Der Wunsch nach Kontrolle

Ein Bonmot besagt: Macht braucht Kontrolle. Österreichs Realität riecht in manchen Ecken nach Macht wünscht Kontrolle… über Andersdenkende. Das ist nicht neu. Von Metternich über Dollfuß bis Hitler haben unsere Leute geübt, sich damit vertraut zu machen. Und wenigstens seit der Gegenreformation haben wir deutliche Eindrücke, wie Mächtige ihr Denken, Reden und Tun aufeinander abstimmen, um sich Vorteile zu sichern.

Das Ibiza-Videos [Link] liefert uns im Originalton eine Vorstellung davon, wie in vaterländischen Kreisen über Medienfreiheit nachgedacht wird. Hace Strache machte klar, daß er es gerne Ungarns Viktor Orban gleichtun würde, wenn er die Möglichkeiten dazu erhielte. Schwank am Rande, das hätte er gerne ausgerechnet mit russischem Geld realisiert.

Diese Details fügen sich nahtlos in Österreichs Situation der letzten Jahre, wo Kräfte eines kritischen Journalismus wachsenden Angriffen ausgesetzt wurden. Funktionäre der FPÖ haben sich im Diskreditieren und Bedrohen besonders hervorgetan, jüngst: „Harald Vilimsky droht Armin Wolf und erntet Kritik von Medienminister Blümel“ [Quelle]

In diesem wachsenden Abwehren eines kritischen Journalismus bildet das sexuell gefärbte Herabwürdigen von Journalistinnen eigene Schwerpunkte mit frivolen Angriffen. Bei all dem kommen wir in Österreich jederzeit mit alten Ressentiment aus, die vermutlich schon dem Fürsten Metternich genutzt haben.

Freilich darf man nicht erwarten, daß die erregte Gefolgschaft der vaterländischen Kräfte sich mit Geschichte und Kultur so weit vertraut gemacht hat, daß ihr der Name Metternich etwas sagen würde.

Nebenbei dient der Antisemitismus als eine Art Allzweckwaffe, für deren Gebrauch man überhaupt keine Kenntnisse braucht. So zitierte das Magazin „Heute“ eine der Empfehlungen für Journalist Wolf: „Du verdammte Judensau, begib dich in ein KZ“ [Link]

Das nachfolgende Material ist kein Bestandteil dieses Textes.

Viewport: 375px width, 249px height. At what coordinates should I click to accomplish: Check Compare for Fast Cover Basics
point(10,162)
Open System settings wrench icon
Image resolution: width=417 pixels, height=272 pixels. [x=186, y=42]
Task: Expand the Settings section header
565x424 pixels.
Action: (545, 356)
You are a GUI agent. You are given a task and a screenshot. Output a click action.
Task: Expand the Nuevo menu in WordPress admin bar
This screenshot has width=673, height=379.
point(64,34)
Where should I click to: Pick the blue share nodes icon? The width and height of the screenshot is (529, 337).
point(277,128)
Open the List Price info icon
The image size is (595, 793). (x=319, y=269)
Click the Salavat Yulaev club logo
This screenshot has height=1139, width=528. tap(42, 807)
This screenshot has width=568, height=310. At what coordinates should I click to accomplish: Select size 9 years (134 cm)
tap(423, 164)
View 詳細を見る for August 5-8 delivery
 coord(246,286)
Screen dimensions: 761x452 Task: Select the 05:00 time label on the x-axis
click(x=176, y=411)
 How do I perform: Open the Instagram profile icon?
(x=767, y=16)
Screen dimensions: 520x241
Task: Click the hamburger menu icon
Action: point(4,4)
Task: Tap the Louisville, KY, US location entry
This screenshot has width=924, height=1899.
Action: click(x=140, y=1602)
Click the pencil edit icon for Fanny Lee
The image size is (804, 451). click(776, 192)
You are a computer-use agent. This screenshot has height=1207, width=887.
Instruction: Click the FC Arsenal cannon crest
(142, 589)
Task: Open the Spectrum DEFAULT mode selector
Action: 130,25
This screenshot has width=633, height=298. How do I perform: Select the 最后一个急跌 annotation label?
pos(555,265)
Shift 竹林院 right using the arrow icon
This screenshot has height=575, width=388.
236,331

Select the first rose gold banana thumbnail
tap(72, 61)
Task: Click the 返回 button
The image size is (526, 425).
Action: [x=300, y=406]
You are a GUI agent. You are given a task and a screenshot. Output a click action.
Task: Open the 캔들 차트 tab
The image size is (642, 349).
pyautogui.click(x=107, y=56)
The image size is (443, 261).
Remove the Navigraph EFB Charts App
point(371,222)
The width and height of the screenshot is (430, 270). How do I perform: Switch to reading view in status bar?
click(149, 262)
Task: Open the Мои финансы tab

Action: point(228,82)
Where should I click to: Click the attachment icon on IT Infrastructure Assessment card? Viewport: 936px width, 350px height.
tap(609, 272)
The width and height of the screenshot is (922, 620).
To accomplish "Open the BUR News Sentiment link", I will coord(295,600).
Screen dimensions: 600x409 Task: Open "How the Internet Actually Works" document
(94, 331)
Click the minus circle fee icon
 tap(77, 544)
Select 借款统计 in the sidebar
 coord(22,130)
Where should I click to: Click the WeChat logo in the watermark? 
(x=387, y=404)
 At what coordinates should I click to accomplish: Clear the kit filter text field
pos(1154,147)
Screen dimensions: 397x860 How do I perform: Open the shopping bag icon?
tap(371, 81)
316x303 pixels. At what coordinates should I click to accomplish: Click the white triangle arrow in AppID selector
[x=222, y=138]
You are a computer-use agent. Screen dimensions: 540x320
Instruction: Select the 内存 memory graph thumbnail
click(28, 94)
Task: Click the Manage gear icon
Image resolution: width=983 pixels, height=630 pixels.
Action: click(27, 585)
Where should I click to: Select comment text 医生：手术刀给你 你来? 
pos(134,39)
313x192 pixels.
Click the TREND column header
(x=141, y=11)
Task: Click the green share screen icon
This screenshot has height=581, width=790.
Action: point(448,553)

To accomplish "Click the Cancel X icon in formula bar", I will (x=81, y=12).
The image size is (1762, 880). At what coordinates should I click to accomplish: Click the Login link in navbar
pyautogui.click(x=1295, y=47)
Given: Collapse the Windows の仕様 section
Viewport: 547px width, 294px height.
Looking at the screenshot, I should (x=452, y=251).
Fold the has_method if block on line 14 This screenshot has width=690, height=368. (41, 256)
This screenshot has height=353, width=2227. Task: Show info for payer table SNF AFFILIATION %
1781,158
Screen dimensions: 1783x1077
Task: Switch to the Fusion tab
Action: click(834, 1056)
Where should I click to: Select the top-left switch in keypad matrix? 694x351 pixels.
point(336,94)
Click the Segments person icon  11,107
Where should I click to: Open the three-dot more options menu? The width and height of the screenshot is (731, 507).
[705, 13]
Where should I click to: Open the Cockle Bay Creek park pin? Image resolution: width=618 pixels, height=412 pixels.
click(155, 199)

All das bedeutet, einige politische Formationen und ihre Anhängerschaft wünschen sich die Vierte Gewalt im Staat nicht bloß an die Leine, sondern an die Kette. Wie weit das aus dem Lager der FPÖ auch in christlich-soziale Kreise reicht, läßt sich derzeit nicht genau sagen.

Allerdings sind Statements von exponierten ÖVP-Leuten im regionalen Geschehen sehr aufschlußreich und liefern Beispiele, die einer Befragung durch kritischen Journalismus nicht standhalten würden. Zur Erinnerung: Letzten Sonntag wählte Europa sein Parlament, wobei die EVP trotz deutlicher Verluste einen Wahlsieg errang. Auch in Österreich siegte die ÖVP, wie erwähnt, in einer Direktwahl für das europäische Parlament: [Quelle]

Youtuber Rezo
(Foto: Rewinside, CC BY 3.0)

Am Montag darauf sprachen Parteien des österreichischen Parlaments dem vormaligen Bundeskanzler Sebastian Kurz ihr Mißtrauen aus, weshalb er demissionieren mußte. Das ist kein Gegenstand von Wahlen, darüber hat also nicht das Volks zu entscheiden. Es sind sozusagen Parlaments-Interna.

Dazu las ich auf Facebook von einem Parlamentarier der ÖVP: „In Kürze wird hier das Parlament anders entscheiden, als es das Volk gestern kundgetan hat.“ Kontrafaktisch. Eigentlich Desinformation. Ich kann es nicht für ein Versehen halten, dazu ist die Sachlage viel zu einfach und deutlich.

Bei unseren Nachbarn in Deutschland ist das christliche Lager in letzter Zeit sehr viel deulicher geworden. Den Anlaß dazu lieferte Youtuber Rezo am 18. Mai des Jahres: „Die Europawahl bzw EU-Wahl steht vor der Tür. Ob CDU, SPD oder AfD gute Parteien sind, die im Einklang mit Wissenschaft und Logik stehen, versuche ich in diesem Video zu beantworten.“ Die Aufrufzahlen des 55 Minuten-Videos liegen augenblicklich jenseits der dreizehn Millionen: [Quelle]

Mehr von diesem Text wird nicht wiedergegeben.